» Raw data
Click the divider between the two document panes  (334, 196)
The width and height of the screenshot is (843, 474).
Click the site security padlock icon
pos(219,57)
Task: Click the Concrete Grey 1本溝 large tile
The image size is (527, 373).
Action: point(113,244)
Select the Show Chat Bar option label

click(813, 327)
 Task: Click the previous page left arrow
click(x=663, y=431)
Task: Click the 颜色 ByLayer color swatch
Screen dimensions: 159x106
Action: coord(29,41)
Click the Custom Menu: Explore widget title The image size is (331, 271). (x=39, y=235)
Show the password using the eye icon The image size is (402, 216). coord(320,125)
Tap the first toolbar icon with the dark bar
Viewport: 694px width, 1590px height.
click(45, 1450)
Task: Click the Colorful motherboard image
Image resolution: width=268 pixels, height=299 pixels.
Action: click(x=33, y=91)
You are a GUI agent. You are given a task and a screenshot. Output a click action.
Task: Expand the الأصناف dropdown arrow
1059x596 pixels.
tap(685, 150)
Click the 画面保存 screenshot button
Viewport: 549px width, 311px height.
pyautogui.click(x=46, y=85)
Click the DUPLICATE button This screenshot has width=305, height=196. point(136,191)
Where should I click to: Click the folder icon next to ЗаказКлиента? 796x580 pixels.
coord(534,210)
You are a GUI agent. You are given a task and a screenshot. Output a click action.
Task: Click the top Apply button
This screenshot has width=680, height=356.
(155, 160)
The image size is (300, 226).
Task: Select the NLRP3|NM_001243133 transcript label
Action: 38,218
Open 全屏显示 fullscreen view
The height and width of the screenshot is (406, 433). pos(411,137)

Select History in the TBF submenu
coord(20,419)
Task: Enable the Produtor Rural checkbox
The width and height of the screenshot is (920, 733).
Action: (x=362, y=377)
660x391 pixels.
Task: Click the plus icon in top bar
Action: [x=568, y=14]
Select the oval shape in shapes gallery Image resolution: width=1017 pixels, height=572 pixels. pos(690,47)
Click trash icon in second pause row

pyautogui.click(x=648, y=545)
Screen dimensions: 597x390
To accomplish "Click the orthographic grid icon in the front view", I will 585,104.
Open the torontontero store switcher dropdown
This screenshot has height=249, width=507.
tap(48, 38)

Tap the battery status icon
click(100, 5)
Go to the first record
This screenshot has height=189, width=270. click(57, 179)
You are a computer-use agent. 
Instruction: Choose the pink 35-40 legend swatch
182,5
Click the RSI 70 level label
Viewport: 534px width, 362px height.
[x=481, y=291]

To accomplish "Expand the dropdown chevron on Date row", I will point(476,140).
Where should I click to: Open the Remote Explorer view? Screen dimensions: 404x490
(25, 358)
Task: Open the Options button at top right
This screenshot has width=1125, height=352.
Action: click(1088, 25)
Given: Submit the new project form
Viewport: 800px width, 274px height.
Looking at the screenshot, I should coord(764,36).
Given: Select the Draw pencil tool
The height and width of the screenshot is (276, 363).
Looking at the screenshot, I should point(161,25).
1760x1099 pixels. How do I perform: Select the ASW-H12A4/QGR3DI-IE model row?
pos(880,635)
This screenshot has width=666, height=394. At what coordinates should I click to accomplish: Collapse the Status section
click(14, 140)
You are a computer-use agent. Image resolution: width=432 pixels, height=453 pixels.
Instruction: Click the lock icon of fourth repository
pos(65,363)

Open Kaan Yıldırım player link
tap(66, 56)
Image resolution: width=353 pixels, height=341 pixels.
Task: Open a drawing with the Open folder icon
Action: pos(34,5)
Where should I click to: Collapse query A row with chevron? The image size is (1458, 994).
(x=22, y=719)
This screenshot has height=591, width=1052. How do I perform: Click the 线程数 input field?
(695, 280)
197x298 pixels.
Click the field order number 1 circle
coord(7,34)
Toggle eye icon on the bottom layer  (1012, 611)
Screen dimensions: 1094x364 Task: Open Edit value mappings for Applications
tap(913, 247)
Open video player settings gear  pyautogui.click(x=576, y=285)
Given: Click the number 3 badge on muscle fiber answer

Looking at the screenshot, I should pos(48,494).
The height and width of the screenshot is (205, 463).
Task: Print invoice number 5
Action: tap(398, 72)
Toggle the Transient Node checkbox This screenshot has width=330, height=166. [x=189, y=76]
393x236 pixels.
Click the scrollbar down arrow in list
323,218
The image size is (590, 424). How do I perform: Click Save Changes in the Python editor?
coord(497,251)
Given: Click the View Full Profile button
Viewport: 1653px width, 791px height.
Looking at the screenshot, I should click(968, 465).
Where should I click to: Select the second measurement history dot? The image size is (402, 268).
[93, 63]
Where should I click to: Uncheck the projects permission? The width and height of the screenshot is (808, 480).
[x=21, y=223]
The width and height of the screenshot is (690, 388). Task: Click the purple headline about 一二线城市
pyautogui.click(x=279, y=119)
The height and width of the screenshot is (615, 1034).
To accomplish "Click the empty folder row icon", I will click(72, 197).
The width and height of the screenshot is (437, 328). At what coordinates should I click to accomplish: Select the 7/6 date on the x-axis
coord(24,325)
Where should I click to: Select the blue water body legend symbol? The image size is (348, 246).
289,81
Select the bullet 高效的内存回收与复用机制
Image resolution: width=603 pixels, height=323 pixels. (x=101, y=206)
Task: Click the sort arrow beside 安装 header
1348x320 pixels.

» What to do
The first line of the entries, the line with "Task: Click the Concrete Grey 1本溝 large tile", and every line between them should be retyped exactly, and nothing else.

» Output below
Click the divider between the two document panes  (334, 196)
The width and height of the screenshot is (843, 474).
Click the site security padlock icon
pos(219,57)
Task: Click the Concrete Grey 1本溝 large tile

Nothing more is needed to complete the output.